The initial PL1 release was announced here:

http://groups.google.com/group/railo-beta/browse_thread/thread/d0087715afb042a0 and included the following change log: Patch Notes:
- [NEW] IIS6 Is now fully supported on Windows Server 2003
- [NEW] IIS7 Is now properly supported on Windows 7 machines
- [NEW] IIS7/IIS6 now set "index.cfm" as a default document option
- [NEW] Windows 64-bit is now available
- [BUGFIX] Windows 32-bit Installer will now auto-detect 64-bit machines
and will install the 64-bit connector when being installed on a 64-bit
version of Windows. This is true for both IIS6 and IIS7. This avoids the
  "LoadLibraryEx" failure in IIS if a 32-bit connector has been
installed on a 64-bit version of IIS.
- [UPDATE] The Tomcat connector has been upgraded from version 1.2.28 to
1.2.30 (latest as of this release)
- [UPDATE] The Tomcat Engine has been upgraded from version 6.0.20 to
6.0.26 (latest as of this release)
- [UPDATE] Source code in the Java JDK has been removed in order to
reduce the size of the installers by approximately 20 MB. The installers
now hover around the 100MB range. More rarely-used aspects of the JDK
that ships with the installer may be removed at a later date in order to
reduce the download size even more.

However, beta testers reported several show-stopping problems and incompatibilities with certain set-ups. Like, for example, having the IIS6 compatibility modules installed in IIS7. Those issues have been addressed now, and several additional features have been added to the PL1 release. Many of the additional features were added by Bilal Soylu. Bilal approached Railo offering to help build easy-to-use installers and we began to work together to improve the installers that I had been working on. He's proven to be an extremely valuable assett to the team and we're blessed to have his help.
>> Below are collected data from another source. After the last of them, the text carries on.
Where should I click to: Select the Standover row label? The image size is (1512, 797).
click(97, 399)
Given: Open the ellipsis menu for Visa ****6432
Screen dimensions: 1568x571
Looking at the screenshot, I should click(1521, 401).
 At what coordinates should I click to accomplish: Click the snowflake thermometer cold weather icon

With the initial PL1 problems fixed, and with some usability features added, I'm hoping the latest PL1 release will finally be ready to go.

If you'd like to help out in testing them, the beta download site is here:

and the release notes for the latest RC3 release are as follows:

- [NEW] OSX - A new OSX build is now available for BETA testing. (bilal)
- [NEW] All OS's - FusionReactor can now be installed automatically as
part of the install package (jordan)
- [NEW] All OS's - In-Use Port Detection has been added and improved in
for Tomcat and FusionReactor. (bilal,jordan)
- [NEW] All OS's - Multi-Language is now supported (bilal)
- [NEW] All OS's - A German Translation has been added (bilal)
- [NEW] All OS's - The final screen of the installer now prompts you if
you'd like to open up the Railo Administrator. (bilal)
- [NEW] Windows - The installer now tests for required IIS modules and
gives you a notice if you don't have them installed. It still allows you
to *try* to install, but if you want the connector part of the installer
to work, then you need to install the required IIS modules. (jordan)
- [NEW] Windows - 64-bit and 32-bit Windows installers have been merged
into a single installer. The Windows installer will now auto-detect the
OS bit-type that it's being installed on, and run the appropriate
methods for that bit-type. The idea was to make the install simple to
the extreme. The Linux installers will remain separate for the time
being. (bilal)
- [NEW] Windows - A Notice has been included for WinXP installs stating
that it's not officially supported. (bilal)
- [Update] Windows - The JDK has been replaced with a simple JVM for
Windows installs. The JDK was more then most folks needed, and switching
to the simple JVM allowed for a smaller installer. (bilal)

Thank you for your interest and we look forward to hearing your experiences!